Is there good in Lord Voldemort?
Well? What do you think? Is there good in Lord Voldemort? I recently got into a debate with a friend who argued that there is, indeed, good in Voldemort, however small its presence might be, and that if redemption was ever possible for Voldemort, it would be through belief in that good that's within him.
For those of you who don't know him, Voldemort is the villain and self-proclaimed Lord from the Harry Potter series. Voldemort's goal is the genocide of the non-magical world (and anyone who would attempt to side with them). For the sake of this blog post, all you really need to know is that he's a bad dude, an Adolf Hitler-ish individual.

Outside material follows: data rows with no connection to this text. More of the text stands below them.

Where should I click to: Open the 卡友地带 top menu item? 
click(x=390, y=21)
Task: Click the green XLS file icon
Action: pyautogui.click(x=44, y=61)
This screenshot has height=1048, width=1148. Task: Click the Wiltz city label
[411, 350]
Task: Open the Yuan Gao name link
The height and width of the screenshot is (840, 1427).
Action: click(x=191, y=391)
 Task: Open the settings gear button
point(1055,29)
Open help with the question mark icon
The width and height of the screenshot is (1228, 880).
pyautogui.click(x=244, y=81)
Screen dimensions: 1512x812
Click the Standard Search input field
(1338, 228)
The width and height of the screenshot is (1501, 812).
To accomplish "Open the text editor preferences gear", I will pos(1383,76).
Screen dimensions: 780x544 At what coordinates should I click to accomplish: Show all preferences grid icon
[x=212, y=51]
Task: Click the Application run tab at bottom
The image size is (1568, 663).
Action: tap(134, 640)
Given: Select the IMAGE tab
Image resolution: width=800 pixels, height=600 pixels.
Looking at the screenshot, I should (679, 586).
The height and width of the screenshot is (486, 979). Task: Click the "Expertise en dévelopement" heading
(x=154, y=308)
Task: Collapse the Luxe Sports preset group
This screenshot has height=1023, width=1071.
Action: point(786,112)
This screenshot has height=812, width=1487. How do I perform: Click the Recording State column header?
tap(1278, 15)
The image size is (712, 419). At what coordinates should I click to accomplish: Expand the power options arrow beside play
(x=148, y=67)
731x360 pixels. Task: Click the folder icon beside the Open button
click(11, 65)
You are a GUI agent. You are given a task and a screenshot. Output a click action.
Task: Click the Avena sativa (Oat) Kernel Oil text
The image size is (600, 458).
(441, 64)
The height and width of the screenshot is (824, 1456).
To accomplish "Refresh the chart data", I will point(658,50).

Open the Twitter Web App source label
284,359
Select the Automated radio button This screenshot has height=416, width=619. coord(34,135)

My friend argued that there is some good in Voldemort, based on the fact that Voldemort started out as a child of unfortunate circumstances - the unloved and orphaned Tom Riddle. Because he was a victim of circumstances, in my friend's argument, it means that Voldemort is not through and through evil (even though his actions might be). So what do you think? Does that mean there is some good in Voldemort? And is that good the key to Voldemort's redemption?
It's an interesting question because it quickly brought our debate from the world of Harry Potter to our own world, raising questions on the topic of the redemption of fallen humanity. Are we redeemed by believing in ourselves? Do we find salvation by tapping into the good that lies within us? Does God save us through the spark of good that he has put in our hearts?
Although there are several ways of answering this, I'd like to give the Bible the first word. In his letter to the Ephesians, Paul says, "For by grace you have been saved through faith. And this is not your own doing; it is the gift of God, not a result of works, so that no one may boast" (Ephesians 2:8-9). Let me quickly unpack that and we should have our answer.
(a) By grace - Through God's undeserved actions toward us
(b) we have been saved - redeemed from sin, rescued from punishment
(c) through faith - through trusting (and as Galatians 2:16 makes clear, trusting Jesus, not ourselves!)
(d) This is not your own doing - your redemption was not accomplished by you!
(e) it is the gift of God - it is, from start to finish, an undeserved, unearned gift from God
(f) not a result of works - you neither accomplished it by the good within you or earned it by the good you've done
(g) so that no one may boast - God has done it this way so that no one who rightly understands their salvation can boast of it, as if it is their doing; Christians have no reason to be proud or arrogant, since their salvation has nothing to do with them!
So, are we redeemed by believing in ourselves? No! We are the ones who got ourselves into a place in need of redemption. We are redeemed through belief in another - Jesus Christ. By faith we grab hold of and receive redemption from Another.
And do we find salvation through tapping the good that lies within us, so that we may "climb out" of our sinful state? No! As the offspring of fallen humanity, we are bankrupt of good and, as Martin Luther put it, our will is by nature bound (enslaved) to sin rather than good (Ephesians 2:1-7). We are redeemed by the goodness of our Redeemer, not by the spark of good within us. Our salvation begins with the realization that we are bad and incapable of doing anything about it, because only then will we begin looking away from ourselves for a savior.
Now, there may be some of you who are professed Christians and don't view your salvation this way. That doesn't mean that you are not a true Christian. BUT it does mean that your interpretation of your salvation is faulty, which undoubtedly affects your relationship with God and others.
Finally, let's get back to our original question about Voldemort. Let's blend worlds with Harry Potter and say Lord Voldemort came to you with the same question as the Philippian jailer, "What must I do to be saved?" What would you say? I hope you wouldn't say, "Voldemort, there is good in you. Believe in yourself and you will find power to overcome your egomaniacal, wicked ways." Voldemort's belief in himself is what led him to be a egomaniacal, blood-thirsty villain. If there is any hope for Voldemort's redemption (and there is), it does not lie within him, but within the grace and power of Jesus.
And the same is true for you, reader. Even though you are most likely nowhere near the depravity of Voldemort, the difference is only in degree, not in kind. As Paul (Eph 2:1-10) and Jesus (Luke 18:9-14) and Peter (1 Peter 1:1-5) and John (20:31) agree, salvation comes through looking away from yourself and putting your hope of salvation in the mercy of Christ, not in yourself.